“The future is bright for Pakistan’s rice sector, with China being one of the major markets for us,” noted Faisal Jahangir Malik, Senior Vice President of Rice Exporters Association of Pakistan, while taking an exclusive interview with Gwadar Pro.
Pakistan is an agricultural country where rice is cultivated on a big scale. How should Pakistan’s rice make its way into the Chinese market? First, to gain export approval.
After completing the required international food safety and security standards, China has allowed 7 more Pakistani rice units to export rice this July. The number of total companies with approval to export rice to China reached 53, which would help further increase Pakistan’s exports of rice, therefore help Pakistani rice exporters penetrate the Chinese markets.
“I advised that China should approve more Pakistani companies,” Shamsul Islam Khan – Vice President of Karachi Chamber of Commerce, and Owner of Integra Trade and Marketing Karachi – told Gwadar Pro.
He explained that Pakistani exporters should be listed in the Chinese import quarantine as much as possible, so that it could lead to more healthy competition, with more exporters being able to export to China.
On top of getting export approval, Pakistani rice exporters are also trying to renew the industry through cooperation with their Chinese partners.
Building brands would be a good choice. “The income of the middle class in China has increased tremendously in the last thirty years. They try everything new – foreign textiles, garments, cars… In the same way, they are trying out new foods from abroad,” Shamsul Islam Khan pinpointed, adding that Pakistanis should develop Pakistani brands in China to attract customers. He predicts that in the future, the demand for Pakistani food in China will increase.
Besides, farming equipment, fertilizer, and cultivation are of significance in boosting yield.
“China has efficiently jumped in the international market by making quality and standard machines,” Shamsul Islam Khan mentioned, adding that their color sorter machines are imported from China because they are attractive in price and quality.
“Our capacity is low and China is a huge market,” Shamsul Islam Khan added. He pointed out that modern Chinese small units can be adopted in Sindh, Balochistan and Punjab. “We can reduce the broken percentage and get good quality in mills by installing these units.”
Also, Ch. Muhammad Rafiq, Director of Rice Research Institute Kala Shah Kaku, pointed out the importance of cooperation in scientific research.
“A large portion of our land is under the effect of salinity and Chinese are working on salinity. It would be nice if China could exchange material and collaborate with us,” he said, adding that Pakistanis are still running breeding programs with old traditional methods and are not using the genetic engineering aid.

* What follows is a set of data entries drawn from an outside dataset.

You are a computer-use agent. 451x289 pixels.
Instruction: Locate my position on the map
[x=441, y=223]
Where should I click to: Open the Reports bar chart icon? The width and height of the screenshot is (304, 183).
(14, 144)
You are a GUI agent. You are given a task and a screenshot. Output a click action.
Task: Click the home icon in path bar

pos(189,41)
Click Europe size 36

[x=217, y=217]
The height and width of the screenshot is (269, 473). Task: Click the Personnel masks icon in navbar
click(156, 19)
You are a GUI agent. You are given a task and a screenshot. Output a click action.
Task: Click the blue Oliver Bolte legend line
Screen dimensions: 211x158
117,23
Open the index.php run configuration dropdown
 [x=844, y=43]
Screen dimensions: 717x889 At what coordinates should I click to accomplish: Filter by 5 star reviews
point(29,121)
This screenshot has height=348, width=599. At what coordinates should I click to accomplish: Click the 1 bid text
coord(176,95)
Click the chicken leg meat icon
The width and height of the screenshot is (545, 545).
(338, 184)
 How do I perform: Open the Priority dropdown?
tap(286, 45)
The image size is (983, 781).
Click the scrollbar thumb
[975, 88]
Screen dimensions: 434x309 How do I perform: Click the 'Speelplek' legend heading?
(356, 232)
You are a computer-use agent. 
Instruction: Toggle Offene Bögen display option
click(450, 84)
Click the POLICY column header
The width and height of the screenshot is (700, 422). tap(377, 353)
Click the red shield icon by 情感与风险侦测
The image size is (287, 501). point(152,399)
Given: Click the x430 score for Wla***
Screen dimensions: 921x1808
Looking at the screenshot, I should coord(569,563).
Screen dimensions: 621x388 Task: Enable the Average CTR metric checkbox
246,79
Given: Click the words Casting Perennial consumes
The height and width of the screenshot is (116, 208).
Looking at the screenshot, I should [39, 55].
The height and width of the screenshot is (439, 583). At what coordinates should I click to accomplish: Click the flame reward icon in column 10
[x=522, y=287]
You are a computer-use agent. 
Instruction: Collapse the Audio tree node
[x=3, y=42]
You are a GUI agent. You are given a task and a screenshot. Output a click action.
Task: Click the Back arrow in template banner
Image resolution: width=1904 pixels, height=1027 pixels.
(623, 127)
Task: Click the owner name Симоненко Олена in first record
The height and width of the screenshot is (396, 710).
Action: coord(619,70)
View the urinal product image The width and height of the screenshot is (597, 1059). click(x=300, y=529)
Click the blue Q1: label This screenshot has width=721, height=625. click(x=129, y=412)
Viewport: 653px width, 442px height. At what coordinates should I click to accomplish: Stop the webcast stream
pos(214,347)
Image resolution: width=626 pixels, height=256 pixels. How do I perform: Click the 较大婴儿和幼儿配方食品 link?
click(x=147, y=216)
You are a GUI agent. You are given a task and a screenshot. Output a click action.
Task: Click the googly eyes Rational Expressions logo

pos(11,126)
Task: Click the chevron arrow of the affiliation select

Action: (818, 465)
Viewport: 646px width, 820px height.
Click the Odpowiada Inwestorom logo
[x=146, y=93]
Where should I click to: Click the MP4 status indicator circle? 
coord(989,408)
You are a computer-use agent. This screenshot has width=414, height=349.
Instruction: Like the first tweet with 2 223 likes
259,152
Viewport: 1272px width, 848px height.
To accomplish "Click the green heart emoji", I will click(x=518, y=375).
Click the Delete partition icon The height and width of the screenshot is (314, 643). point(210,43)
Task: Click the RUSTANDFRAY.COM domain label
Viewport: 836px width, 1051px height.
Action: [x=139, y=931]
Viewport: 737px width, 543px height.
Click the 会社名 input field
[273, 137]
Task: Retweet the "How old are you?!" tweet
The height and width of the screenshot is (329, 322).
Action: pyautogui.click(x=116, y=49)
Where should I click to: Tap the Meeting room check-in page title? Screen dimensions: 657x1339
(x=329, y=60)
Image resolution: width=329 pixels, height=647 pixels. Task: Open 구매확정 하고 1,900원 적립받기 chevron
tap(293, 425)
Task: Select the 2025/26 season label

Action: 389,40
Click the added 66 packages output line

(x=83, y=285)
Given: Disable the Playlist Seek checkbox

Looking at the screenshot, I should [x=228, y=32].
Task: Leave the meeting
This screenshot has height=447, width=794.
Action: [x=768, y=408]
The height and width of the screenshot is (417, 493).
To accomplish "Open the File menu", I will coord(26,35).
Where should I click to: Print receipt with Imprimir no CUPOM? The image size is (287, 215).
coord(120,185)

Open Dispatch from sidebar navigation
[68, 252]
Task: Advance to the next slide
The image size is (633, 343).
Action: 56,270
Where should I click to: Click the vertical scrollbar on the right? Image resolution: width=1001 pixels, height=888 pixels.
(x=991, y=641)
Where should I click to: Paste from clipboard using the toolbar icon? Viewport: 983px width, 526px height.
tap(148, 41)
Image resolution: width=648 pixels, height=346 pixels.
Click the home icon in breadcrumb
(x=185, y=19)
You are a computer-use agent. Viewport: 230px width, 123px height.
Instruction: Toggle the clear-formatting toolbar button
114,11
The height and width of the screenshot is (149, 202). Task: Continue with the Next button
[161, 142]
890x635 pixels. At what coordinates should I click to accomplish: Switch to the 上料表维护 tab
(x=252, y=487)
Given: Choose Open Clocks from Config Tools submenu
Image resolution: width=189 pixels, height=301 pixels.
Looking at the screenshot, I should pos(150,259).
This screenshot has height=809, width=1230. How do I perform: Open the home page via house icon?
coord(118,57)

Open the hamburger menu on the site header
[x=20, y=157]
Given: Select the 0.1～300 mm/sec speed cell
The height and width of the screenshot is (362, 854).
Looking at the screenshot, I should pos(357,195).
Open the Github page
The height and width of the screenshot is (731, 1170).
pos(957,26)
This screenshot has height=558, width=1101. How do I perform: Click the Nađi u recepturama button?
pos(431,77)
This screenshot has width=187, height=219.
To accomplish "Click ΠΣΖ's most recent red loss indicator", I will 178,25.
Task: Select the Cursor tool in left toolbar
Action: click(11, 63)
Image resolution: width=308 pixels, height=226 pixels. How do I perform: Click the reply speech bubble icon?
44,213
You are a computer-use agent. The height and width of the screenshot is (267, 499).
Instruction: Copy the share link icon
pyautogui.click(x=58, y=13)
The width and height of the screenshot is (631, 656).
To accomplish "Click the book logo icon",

“To meet the food standards of China we have to do a lot of hard work. But if we make it, it would be a very big window for us and our exports can be increased many folds!” said Imran Sheikh, Project Manager WAPRO at Galaxy Rice Mills, Kamoke, one of the 7 Pakistani firms newly approved for exporting rice to China.
As per Faisal Jahangir Malik, his experience of business with China remained very good. “We did not have any issue of payment or taking orders,” he said.
“Under CPEC China and Pakistan are cooperating in many fields including agriculture, and if we want to be in it, we have to look for more,” Shamsul Islam Khan noted.